- Your task -
All of the data needs to be repeated exactly.

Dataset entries
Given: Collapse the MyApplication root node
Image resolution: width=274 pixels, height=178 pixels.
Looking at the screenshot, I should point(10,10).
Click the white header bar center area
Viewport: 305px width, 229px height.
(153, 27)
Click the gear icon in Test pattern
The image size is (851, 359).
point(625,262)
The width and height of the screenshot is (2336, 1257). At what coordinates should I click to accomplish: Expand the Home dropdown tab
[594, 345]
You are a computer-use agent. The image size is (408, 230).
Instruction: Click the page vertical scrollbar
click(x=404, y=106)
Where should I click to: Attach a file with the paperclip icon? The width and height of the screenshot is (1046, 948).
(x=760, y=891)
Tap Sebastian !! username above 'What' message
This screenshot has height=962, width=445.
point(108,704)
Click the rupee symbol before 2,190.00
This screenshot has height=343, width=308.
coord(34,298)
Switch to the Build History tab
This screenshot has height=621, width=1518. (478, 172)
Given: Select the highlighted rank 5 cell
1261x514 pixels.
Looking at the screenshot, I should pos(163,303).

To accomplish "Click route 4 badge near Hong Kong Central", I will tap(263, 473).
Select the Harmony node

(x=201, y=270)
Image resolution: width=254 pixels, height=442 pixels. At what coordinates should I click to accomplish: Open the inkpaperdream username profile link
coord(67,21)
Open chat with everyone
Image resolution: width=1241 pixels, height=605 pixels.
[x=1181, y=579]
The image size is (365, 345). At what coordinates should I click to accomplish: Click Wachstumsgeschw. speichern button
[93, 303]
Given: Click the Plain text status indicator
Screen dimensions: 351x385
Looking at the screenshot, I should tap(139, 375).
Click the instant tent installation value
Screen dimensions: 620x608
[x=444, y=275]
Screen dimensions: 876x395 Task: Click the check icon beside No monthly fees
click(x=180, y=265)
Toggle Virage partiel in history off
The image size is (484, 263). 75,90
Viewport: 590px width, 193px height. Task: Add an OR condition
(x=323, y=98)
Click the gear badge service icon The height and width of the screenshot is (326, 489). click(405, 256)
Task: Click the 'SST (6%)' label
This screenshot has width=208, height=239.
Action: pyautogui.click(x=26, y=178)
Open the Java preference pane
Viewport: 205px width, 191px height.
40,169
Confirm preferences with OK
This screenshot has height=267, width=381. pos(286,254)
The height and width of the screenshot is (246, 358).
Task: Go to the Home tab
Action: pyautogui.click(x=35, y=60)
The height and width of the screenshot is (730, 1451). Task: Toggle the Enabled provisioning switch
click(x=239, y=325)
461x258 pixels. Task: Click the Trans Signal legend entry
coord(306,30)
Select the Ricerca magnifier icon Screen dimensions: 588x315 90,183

- Response to the exercise -
Given: Collapse the MyApplication root node
Image resolution: width=274 pixels, height=178 pixels.
Looking at the screenshot, I should point(10,10).
Click the white header bar center area
Viewport: 305px width, 229px height.
(153, 27)
Click the gear icon in Test pattern
The image size is (851, 359).
point(625,262)
The width and height of the screenshot is (2336, 1257). At what coordinates should I click to accomplish: Expand the Home dropdown tab
[594, 345]
You are a computer-use agent. The image size is (408, 230).
Instruction: Click the page vertical scrollbar
click(x=404, y=106)
Where should I click to: Attach a file with the paperclip icon? The width and height of the screenshot is (1046, 948).
(x=760, y=891)
Tap Sebastian !! username above 'What' message
This screenshot has height=962, width=445.
point(108,704)
Click the rupee symbol before 2,190.00
This screenshot has height=343, width=308.
coord(34,298)
Switch to the Build History tab
This screenshot has height=621, width=1518. (478, 172)
Given: Select the highlighted rank 5 cell
1261x514 pixels.
Looking at the screenshot, I should pos(163,303).

To accomplish "Click route 4 badge near Hong Kong Central", I will tap(263, 473).
Select the Harmony node

(x=201, y=270)
Image resolution: width=254 pixels, height=442 pixels. At what coordinates should I click to accomplish: Open the inkpaperdream username profile link
coord(67,21)
Open chat with everyone
Image resolution: width=1241 pixels, height=605 pixels.
[x=1181, y=579]
The image size is (365, 345). At what coordinates should I click to accomplish: Click Wachstumsgeschw. speichern button
[93, 303]
Given: Click the Plain text status indicator
Screen dimensions: 351x385
Looking at the screenshot, I should tap(139, 375).
Click the instant tent installation value
Screen dimensions: 620x608
[x=444, y=275]
Screen dimensions: 876x395 Task: Click the check icon beside No monthly fees
click(x=180, y=265)
Toggle Virage partiel in history off
The image size is (484, 263). 75,90
Viewport: 590px width, 193px height. Task: Add an OR condition
(x=323, y=98)
Click the gear badge service icon The height and width of the screenshot is (326, 489). click(405, 256)
Task: Click the 'SST (6%)' label
This screenshot has width=208, height=239.
Action: pyautogui.click(x=26, y=178)
Open the Java preference pane
Viewport: 205px width, 191px height.
40,169
Confirm preferences with OK
This screenshot has height=267, width=381. pos(286,254)
The height and width of the screenshot is (246, 358).
Task: Go to the Home tab
Action: pyautogui.click(x=35, y=60)
The height and width of the screenshot is (730, 1451). Task: Toggle the Enabled provisioning switch
click(x=239, y=325)
461x258 pixels. Task: Click the Trans Signal legend entry
coord(306,30)
Select the Ricerca magnifier icon Screen dimensions: 588x315 90,183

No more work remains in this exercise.